Optimization of UA-DLLME by experimental design methodologies for the simultaneous determination of endosulfan and its metabolites in soil and urine samples by GC–MS

Abstract

A simple, economical, rapid and sensitive analytical method has been developed for the simultaneous determination of endosulfan (α- and β-) and its metabolites (endosulfan ether, endosulfan hydroxy ether, endosulfan lactone, endosulfan alcohol and endosulfan sulphate) in complex samples, such as soil and urine, based on ultrasound assisted dispersive liquid–liquid microextraction (UA-DLLME) followed by gas chromatography–mass spectrometric (GC–MS) analysis. The method parameters have been optimized using response surface design experiments. Trichloroethylene (TCE) and acetone were chosen as extraction and disperser solvents respectively. After UA-DLLME, the sediment phase obtained was directly analyzed by GC–MS without any further cleanup and preconcentration procedure.
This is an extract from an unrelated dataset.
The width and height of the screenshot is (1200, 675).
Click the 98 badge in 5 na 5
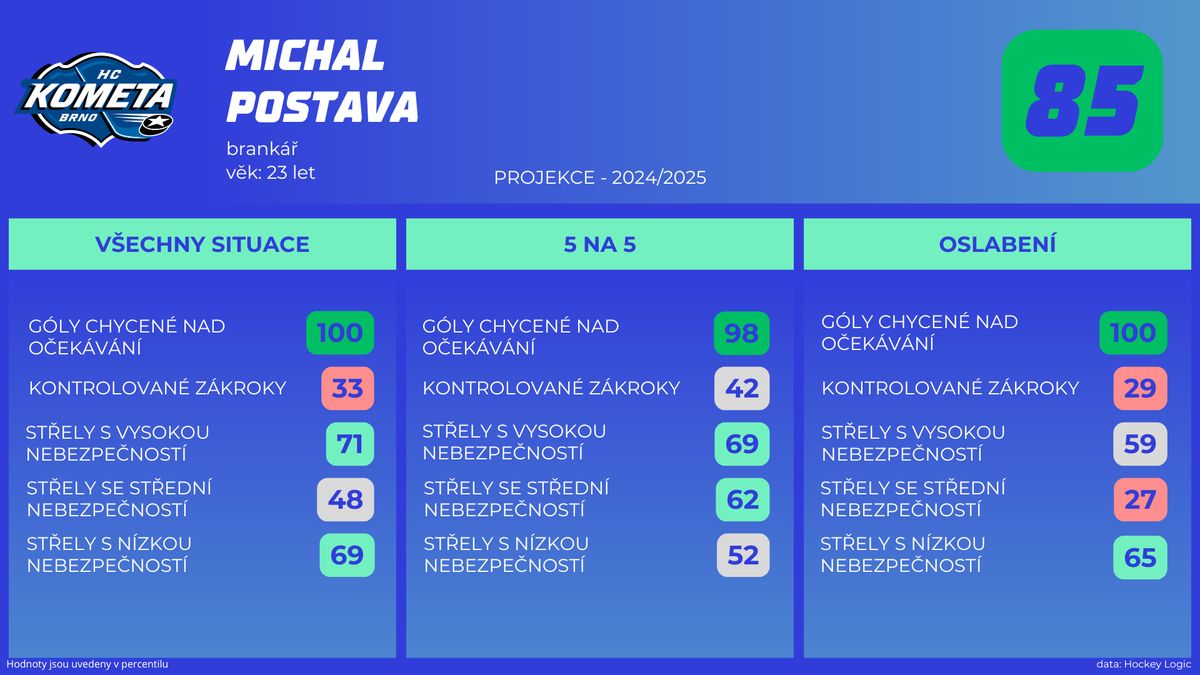click(x=742, y=333)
Several factors which can affect the UA-DLLME extraction were screened and optimized by 27–4 Plackett–Burman design (PBD) and central composite design (CCD) experiments respectively. Based on these experiments the optimized parameters for UA-DLLME extraction were as follows: extraction solvent, (TCE, 58 μL), disperser solvent (acetone, 1.27 mL) and ionic strength (Na2SO4, 7%, w/v). Intra- and inter-day precision were expressed as percent relative standard deviation (% RSD) and were found to be less than 6.33%. The limit of detection (LOD) of all the analytes in soil and urine were found to be in the range of 0.316–2.494 ng g−1 and 0.049–0.514 ng mL−1 respectively. The proposed method was successfully applied in the analysis of soil samples contaminated with endosulfan. The method may find wide application for the routine determination of endosulfan and its metabolites in environmental and biological samples.